TO DO: Extract the lines of the material below verbatim, starting at its first line and ending at the line containing "Uncheck the checkbox".

STORED DATA:
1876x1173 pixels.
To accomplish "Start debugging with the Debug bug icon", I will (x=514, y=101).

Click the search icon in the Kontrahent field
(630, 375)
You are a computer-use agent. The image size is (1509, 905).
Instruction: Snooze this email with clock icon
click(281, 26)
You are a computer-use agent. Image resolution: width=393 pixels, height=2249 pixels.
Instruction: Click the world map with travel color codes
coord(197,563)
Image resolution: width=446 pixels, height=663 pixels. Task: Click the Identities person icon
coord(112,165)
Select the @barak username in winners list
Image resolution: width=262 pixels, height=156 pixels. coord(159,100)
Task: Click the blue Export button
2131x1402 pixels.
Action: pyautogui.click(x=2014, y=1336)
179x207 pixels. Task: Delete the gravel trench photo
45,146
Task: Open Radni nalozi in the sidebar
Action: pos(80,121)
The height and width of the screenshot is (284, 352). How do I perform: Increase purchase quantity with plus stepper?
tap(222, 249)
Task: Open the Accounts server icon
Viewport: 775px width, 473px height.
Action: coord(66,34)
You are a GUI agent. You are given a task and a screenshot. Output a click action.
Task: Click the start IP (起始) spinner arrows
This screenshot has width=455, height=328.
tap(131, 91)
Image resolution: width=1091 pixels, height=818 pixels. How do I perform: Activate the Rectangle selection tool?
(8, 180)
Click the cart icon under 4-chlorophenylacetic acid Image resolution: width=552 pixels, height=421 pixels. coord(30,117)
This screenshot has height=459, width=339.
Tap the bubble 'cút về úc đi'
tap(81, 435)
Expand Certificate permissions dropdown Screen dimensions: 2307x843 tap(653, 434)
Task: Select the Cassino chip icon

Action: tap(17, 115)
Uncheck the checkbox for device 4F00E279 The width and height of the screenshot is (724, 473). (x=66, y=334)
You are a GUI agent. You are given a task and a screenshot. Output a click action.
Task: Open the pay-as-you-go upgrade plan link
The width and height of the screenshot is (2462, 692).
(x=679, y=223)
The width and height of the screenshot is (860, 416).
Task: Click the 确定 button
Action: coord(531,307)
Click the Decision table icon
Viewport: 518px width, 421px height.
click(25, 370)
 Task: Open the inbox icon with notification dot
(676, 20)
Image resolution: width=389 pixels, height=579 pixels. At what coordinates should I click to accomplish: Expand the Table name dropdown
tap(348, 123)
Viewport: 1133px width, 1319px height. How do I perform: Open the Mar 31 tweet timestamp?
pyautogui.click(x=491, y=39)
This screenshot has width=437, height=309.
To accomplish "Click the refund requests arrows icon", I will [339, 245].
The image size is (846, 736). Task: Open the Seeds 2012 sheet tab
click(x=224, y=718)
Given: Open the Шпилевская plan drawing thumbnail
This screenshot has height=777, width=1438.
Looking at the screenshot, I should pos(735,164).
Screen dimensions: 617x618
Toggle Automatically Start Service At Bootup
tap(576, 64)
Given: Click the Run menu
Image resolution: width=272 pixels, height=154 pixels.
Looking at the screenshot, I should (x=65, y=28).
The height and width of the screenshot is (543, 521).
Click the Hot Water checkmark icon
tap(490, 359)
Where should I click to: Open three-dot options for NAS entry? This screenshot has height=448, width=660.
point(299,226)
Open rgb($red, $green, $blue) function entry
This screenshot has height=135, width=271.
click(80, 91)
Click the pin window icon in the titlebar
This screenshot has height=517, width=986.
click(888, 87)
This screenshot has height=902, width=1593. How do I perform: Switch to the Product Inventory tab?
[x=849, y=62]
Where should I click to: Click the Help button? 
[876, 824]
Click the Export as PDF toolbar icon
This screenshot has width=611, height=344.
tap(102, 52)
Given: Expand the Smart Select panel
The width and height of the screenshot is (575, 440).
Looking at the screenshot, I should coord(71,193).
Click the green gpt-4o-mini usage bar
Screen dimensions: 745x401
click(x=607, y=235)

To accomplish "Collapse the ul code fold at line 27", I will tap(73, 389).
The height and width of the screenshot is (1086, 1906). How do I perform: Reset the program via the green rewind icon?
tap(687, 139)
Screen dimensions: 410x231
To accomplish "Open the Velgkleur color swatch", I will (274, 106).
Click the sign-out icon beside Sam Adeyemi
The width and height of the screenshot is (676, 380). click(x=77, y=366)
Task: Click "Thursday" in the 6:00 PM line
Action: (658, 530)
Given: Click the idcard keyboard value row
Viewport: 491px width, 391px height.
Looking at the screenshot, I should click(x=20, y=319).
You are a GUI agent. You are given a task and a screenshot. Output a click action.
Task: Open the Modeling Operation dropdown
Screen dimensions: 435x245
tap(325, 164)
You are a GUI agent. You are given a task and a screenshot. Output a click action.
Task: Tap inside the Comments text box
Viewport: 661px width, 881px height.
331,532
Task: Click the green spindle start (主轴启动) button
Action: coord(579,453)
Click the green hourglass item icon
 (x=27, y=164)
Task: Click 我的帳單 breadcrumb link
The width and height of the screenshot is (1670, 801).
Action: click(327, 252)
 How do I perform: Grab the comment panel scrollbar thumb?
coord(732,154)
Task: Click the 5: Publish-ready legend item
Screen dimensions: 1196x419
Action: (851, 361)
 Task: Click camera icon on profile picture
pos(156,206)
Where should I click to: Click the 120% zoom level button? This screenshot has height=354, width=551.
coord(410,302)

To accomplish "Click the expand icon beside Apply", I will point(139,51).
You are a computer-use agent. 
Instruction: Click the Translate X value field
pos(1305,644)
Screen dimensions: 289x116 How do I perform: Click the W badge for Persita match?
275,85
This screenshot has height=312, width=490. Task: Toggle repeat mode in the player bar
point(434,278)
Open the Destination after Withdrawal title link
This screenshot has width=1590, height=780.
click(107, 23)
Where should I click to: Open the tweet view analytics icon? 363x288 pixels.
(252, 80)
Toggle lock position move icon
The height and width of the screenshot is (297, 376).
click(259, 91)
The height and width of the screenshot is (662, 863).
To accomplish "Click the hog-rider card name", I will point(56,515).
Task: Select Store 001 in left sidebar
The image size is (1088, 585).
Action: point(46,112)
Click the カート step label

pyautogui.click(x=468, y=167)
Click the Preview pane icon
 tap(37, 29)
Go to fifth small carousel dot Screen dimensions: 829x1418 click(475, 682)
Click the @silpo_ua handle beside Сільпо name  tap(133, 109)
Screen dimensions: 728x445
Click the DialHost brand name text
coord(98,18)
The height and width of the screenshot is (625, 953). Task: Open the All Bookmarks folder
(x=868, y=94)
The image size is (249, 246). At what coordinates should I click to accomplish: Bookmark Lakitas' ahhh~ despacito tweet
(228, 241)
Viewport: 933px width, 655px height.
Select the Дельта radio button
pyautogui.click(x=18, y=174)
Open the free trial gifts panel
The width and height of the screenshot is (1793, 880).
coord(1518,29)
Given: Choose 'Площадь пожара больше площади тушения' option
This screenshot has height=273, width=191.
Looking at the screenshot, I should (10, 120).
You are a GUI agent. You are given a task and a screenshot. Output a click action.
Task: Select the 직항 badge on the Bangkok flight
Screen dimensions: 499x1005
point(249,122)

FULL RESPONSE:
1876x1173 pixels.
To accomplish "Start debugging with the Debug bug icon", I will (x=514, y=101).

Click the search icon in the Kontrahent field
(630, 375)
You are a computer-use agent. The image size is (1509, 905).
Instruction: Snooze this email with clock icon
click(281, 26)
You are a computer-use agent. Image resolution: width=393 pixels, height=2249 pixels.
Instruction: Click the world map with travel color codes
coord(197,563)
Image resolution: width=446 pixels, height=663 pixels. Task: Click the Identities person icon
coord(112,165)
Select the @barak username in winners list
Image resolution: width=262 pixels, height=156 pixels. coord(159,100)
Task: Click the blue Export button
2131x1402 pixels.
Action: pyautogui.click(x=2014, y=1336)
179x207 pixels. Task: Delete the gravel trench photo
45,146
Task: Open Radni nalozi in the sidebar
Action: pos(80,121)
The height and width of the screenshot is (284, 352). How do I perform: Increase purchase quantity with plus stepper?
tap(222, 249)
Task: Open the Accounts server icon
Viewport: 775px width, 473px height.
Action: coord(66,34)
You are a GUI agent. You are given a task and a screenshot. Output a click action.
Task: Click the start IP (起始) spinner arrows
This screenshot has width=455, height=328.
tap(131, 91)
Image resolution: width=1091 pixels, height=818 pixels. How do I perform: Activate the Rectangle selection tool?
(8, 180)
Click the cart icon under 4-chlorophenylacetic acid Image resolution: width=552 pixels, height=421 pixels. coord(30,117)
This screenshot has height=459, width=339.
Tap the bubble 'cút về úc đi'
tap(81, 435)
Expand Certificate permissions dropdown Screen dimensions: 2307x843 tap(653, 434)
Task: Select the Cassino chip icon

Action: tap(17, 115)
Uncheck the checkbox for device 4F00E279 The width and height of the screenshot is (724, 473). (x=66, y=334)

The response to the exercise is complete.